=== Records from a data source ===
=-=-=

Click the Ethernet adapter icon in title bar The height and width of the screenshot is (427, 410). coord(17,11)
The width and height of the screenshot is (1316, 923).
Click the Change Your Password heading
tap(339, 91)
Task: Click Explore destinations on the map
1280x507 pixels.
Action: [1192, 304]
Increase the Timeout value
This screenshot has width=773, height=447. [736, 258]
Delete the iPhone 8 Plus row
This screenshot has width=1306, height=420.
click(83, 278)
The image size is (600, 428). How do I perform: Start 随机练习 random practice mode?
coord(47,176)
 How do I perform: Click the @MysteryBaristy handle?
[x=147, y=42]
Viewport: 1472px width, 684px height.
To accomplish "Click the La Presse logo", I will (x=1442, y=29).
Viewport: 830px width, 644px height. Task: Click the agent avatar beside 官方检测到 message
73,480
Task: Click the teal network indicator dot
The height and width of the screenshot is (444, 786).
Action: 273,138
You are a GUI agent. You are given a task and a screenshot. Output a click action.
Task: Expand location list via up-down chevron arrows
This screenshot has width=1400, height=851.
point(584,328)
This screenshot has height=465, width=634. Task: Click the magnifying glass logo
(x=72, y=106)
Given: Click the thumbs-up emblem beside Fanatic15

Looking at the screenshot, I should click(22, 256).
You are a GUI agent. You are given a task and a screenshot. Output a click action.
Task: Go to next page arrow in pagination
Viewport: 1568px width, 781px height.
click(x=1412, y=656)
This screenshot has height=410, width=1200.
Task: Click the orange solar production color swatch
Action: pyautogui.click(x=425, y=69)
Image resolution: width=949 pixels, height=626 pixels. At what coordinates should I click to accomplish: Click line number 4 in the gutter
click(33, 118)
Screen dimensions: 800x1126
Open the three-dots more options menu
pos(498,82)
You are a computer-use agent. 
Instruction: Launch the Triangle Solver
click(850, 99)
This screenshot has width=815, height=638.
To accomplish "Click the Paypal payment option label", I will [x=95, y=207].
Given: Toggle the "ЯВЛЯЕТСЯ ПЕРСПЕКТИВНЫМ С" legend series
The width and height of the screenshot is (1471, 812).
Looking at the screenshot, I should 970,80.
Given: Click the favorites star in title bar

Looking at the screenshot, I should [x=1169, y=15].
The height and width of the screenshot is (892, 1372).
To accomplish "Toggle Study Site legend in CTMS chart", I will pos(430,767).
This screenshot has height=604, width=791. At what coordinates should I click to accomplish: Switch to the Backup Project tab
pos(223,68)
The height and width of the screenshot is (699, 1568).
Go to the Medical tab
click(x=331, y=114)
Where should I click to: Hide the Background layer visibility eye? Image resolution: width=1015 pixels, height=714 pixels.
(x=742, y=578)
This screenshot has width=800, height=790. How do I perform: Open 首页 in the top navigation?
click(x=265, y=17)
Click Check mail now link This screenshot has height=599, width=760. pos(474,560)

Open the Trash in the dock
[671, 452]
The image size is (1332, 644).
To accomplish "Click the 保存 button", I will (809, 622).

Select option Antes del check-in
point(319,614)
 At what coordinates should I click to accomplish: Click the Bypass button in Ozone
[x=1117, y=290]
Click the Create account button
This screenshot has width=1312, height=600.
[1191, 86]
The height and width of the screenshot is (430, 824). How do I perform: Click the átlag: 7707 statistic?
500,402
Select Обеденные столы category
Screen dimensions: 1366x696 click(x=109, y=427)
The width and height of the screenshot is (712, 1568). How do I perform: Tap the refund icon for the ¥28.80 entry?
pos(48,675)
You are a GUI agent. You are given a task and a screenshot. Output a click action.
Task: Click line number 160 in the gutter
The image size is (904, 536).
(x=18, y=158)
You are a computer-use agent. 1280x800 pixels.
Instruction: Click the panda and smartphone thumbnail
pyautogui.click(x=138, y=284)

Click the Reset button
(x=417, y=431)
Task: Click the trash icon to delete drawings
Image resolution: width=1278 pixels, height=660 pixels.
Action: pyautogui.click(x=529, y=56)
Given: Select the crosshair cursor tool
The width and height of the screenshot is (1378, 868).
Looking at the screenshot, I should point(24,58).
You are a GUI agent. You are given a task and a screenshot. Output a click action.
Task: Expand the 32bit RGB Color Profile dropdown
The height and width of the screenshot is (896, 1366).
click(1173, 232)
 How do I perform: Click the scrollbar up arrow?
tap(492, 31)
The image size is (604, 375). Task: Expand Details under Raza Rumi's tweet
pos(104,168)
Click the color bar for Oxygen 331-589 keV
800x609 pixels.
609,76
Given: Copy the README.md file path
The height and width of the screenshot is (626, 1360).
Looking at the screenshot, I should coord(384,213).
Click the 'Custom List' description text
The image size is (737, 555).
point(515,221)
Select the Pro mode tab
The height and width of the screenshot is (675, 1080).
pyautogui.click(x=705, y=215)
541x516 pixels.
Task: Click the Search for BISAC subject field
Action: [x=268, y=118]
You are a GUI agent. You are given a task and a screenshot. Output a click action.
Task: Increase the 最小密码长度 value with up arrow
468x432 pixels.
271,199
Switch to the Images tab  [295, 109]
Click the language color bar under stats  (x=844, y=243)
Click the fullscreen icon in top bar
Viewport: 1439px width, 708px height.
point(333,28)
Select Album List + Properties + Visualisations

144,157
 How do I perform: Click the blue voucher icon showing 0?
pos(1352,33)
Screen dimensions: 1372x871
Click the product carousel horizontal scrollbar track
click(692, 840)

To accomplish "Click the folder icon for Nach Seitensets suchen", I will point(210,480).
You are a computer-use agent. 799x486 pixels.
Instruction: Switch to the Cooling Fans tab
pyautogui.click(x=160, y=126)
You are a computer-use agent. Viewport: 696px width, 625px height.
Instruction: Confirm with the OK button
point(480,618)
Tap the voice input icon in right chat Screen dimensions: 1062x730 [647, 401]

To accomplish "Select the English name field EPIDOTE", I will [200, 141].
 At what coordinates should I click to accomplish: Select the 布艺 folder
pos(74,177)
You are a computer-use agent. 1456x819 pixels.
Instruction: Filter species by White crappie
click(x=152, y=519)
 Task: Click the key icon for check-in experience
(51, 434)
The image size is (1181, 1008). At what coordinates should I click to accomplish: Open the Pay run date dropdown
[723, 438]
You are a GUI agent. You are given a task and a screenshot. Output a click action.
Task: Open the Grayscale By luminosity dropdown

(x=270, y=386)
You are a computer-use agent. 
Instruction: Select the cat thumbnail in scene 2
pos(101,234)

=-=-=

=== About this task ===
Set out exactly the run of lines that begins at the line holding "The image size is (1181, 1008)." and ends at the last line of the data.

=== Output for this task ===
The image size is (1181, 1008). At what coordinates should I click to accomplish: Open the Pay run date dropdown
[723, 438]
You are a GUI agent. You are given a task and a screenshot. Output a click action.
Task: Open the Grayscale By luminosity dropdown

(x=270, y=386)
You are a computer-use agent. 
Instruction: Select the cat thumbnail in scene 2
pos(101,234)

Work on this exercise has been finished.